I enjoy being cited by people I don’t agree with. James Delingpole once said something I wrote demonstrated how corrupt the Green movement was. A curious accusation, I thought.
And today I find myself being cited by the Heartland Institute, which is fine. I believe in free speech, and if people with a political ideology I despise cite me, then so be it. At least it is publicity, and there are clichéd things to be said for publicity.
But what I do not like is having what I write get distorted. Then people might draw the wrong conclusion. And being cited approvingly by the Heartland Institute is not something to shove on your CV.
Here is what they have written about me.
“In his post in the Energy Collective, Robert Wilson, a PhD Student in Mathematical Ecology at the University of Strathclyde, calls Germany’s situation: “more of a coal lock-in than a solar revolution,” as the need for electricity, especially in the cold, grey days of January, requires the steady supply of coal-fueled electricity.”
The implication is clear. Going with renewables requires coal for back up in Germany, and that this is a view I hold is. Total piffle.
The Heartland Institute is either deliberately passing off their own views or are incapable of reading. I cannot rule out both.
However, if the author is too lazy to read through what I have written on the issue and for whatever reason is reading this, I can summarise my views on the issue, views which are public record and are linked to in the article that was distorted.
Germany is not building coal power plants because renewables are useless.
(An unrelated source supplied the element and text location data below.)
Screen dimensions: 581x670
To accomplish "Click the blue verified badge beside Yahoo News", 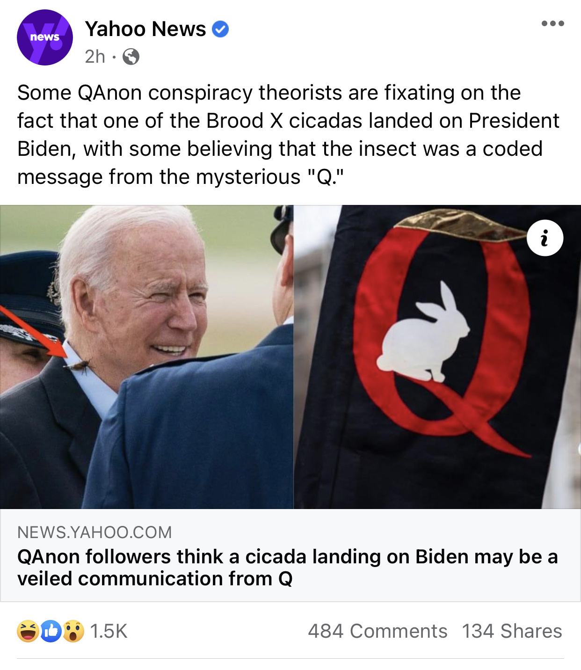I will (x=220, y=29).
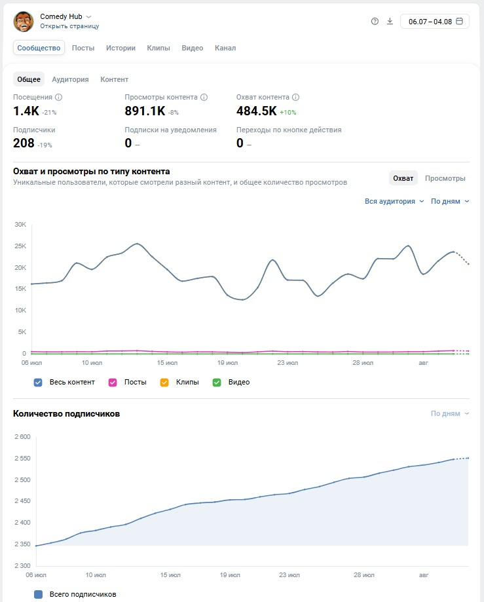This screenshot has width=484, height=602.
Task: Expand the Comedy Hub community chevron
Action: (88, 17)
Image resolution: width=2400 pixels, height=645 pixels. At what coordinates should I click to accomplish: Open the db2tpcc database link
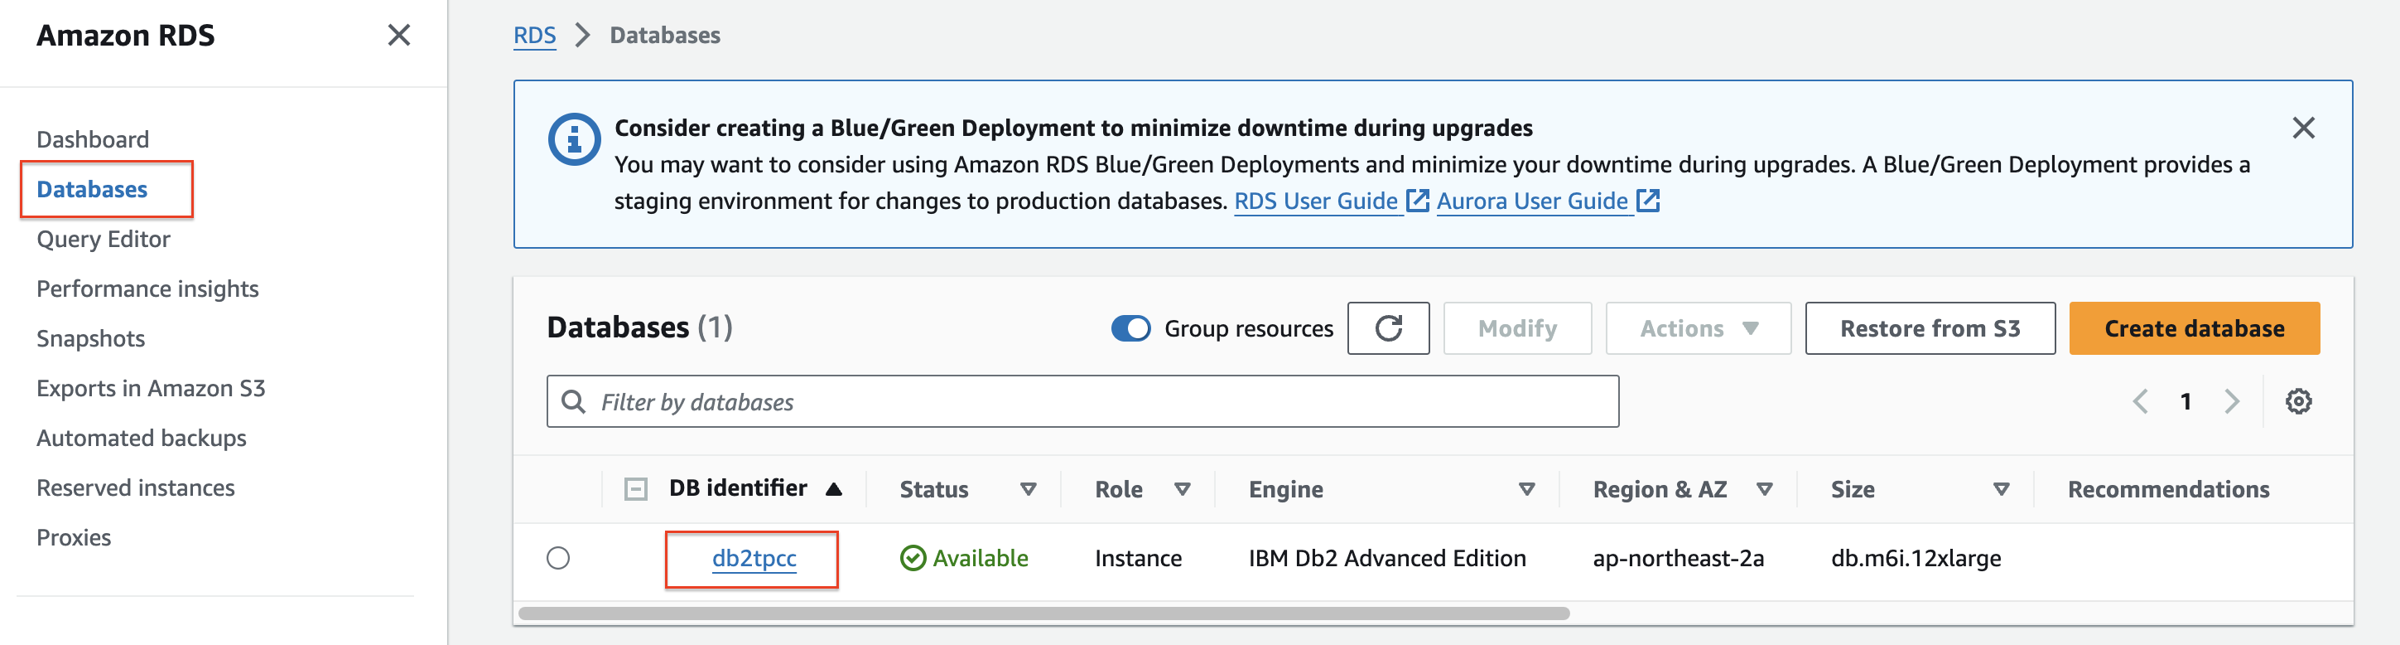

They are building them mostly because they are shutting down nuclear power plants. It would have been wiser to build gas power plants, but that would have been less politically correct. These arguments can easily be found at my site on Energy Collective. And Arizona is not Germany. If I observe that growing papayas in Sweden is a bad idea, I would be foolish to conclude that growing papayas in a warmer is a bad idea. Yet, such fatuous logic prevails in energy debates. Suggest solar is a bad idea in cloudy countries and people, a lot of people, will conclude that you think it is a bad idea everywhere. But perhaps I complain too much. I should lower my expectations of public discourse.
Of course organisations as divorced from reality as the Heartland Institute cannot really be expected to do as much as check though what someone has actually written on a subject. To expect that would be rather optimistic, and I am not have a reputation for optimism.